## Problem to work on
This exercise asks for the entries to be repeated exactly, without their images.
'''
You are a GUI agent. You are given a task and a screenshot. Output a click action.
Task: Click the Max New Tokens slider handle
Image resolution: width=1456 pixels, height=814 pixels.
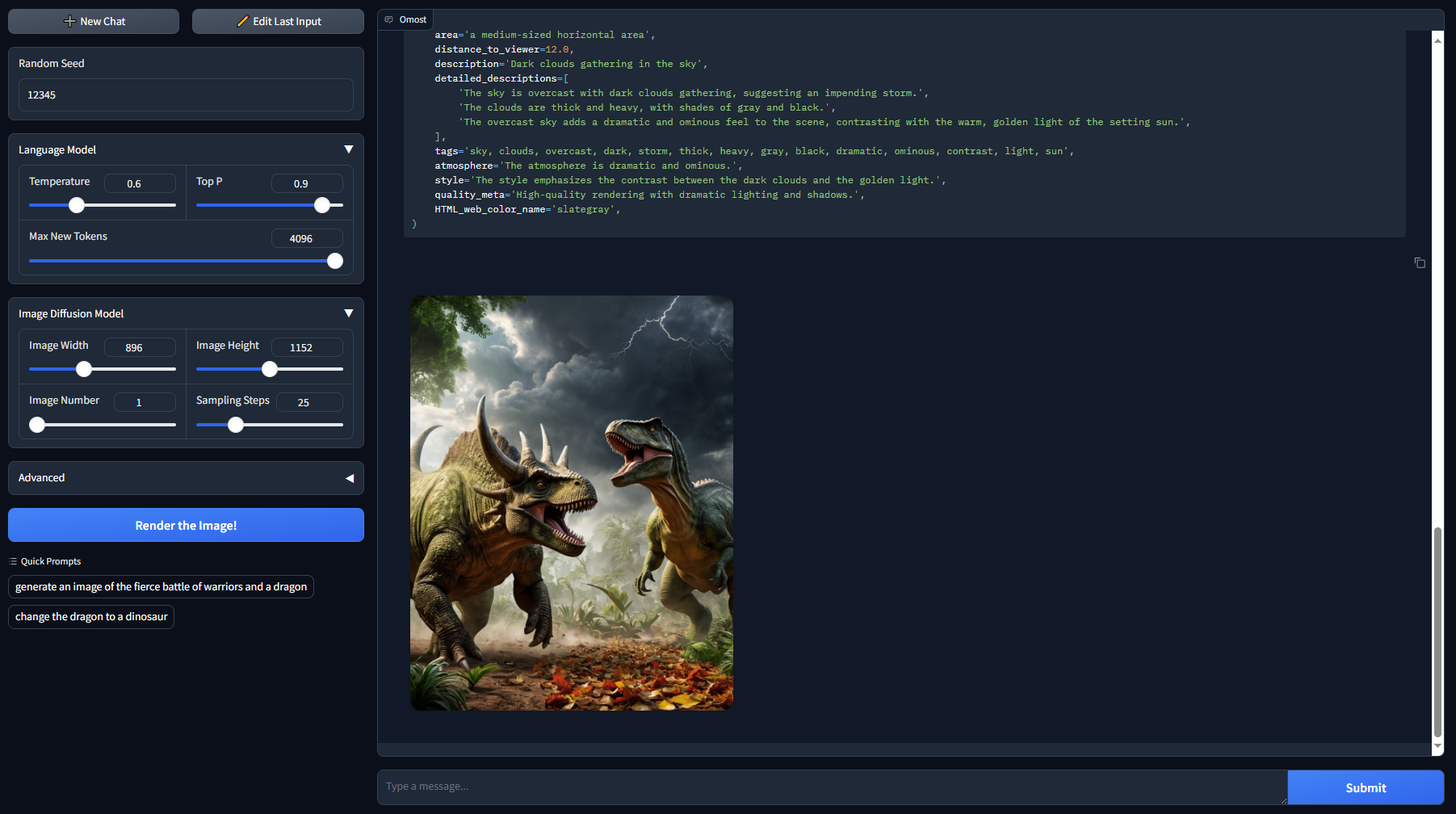[x=335, y=261]
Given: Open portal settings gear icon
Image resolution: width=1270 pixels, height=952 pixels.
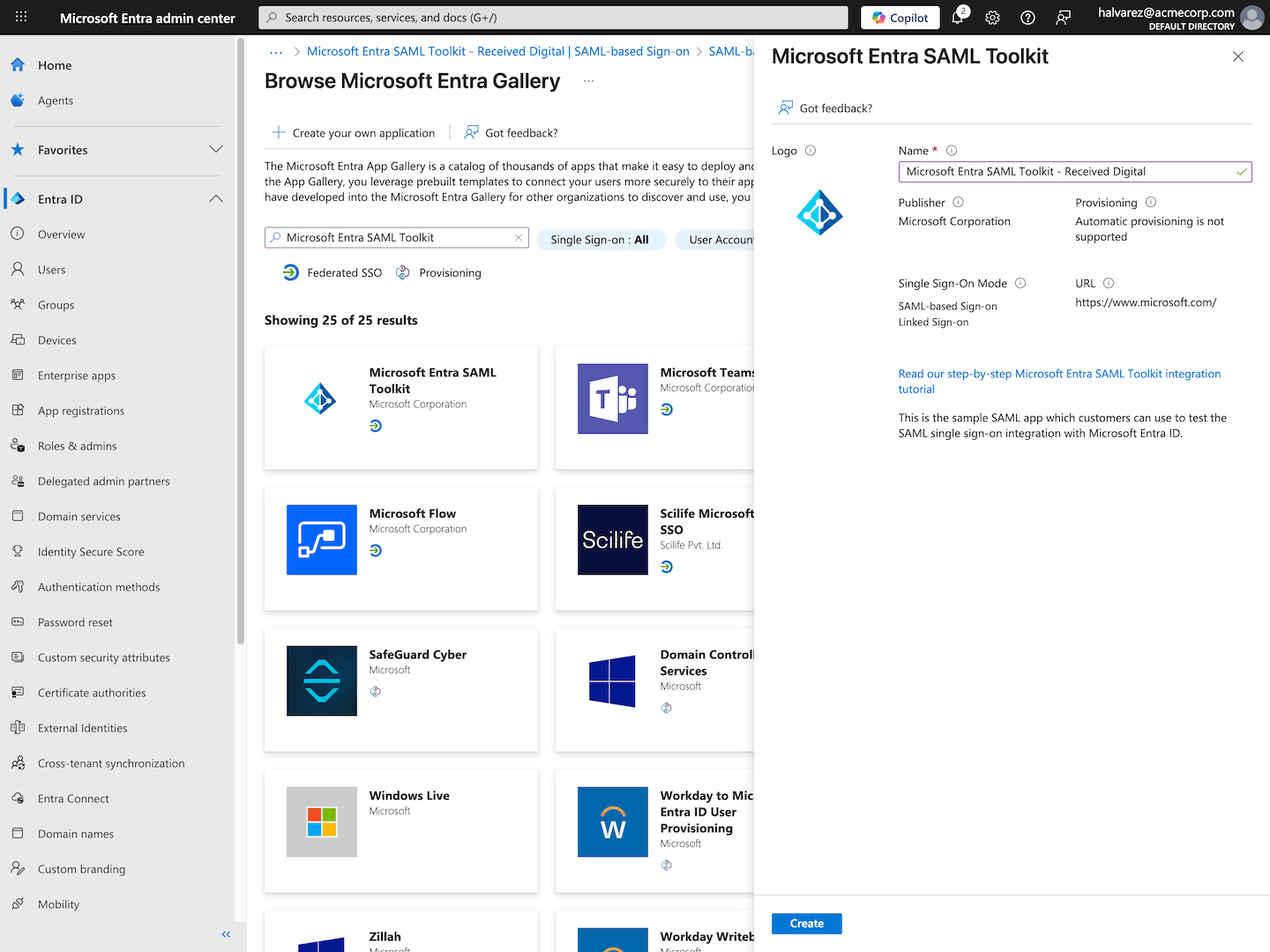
'''
## Written reply
You are a GUI agent. You are given a task and a screenshot. Output a click action.
Task: Click the Max New Tokens slider handle
Image resolution: width=1456 pixels, height=814 pixels.
[x=335, y=261]
Given: Open portal settings gear icon
Image resolution: width=1270 pixels, height=952 pixels.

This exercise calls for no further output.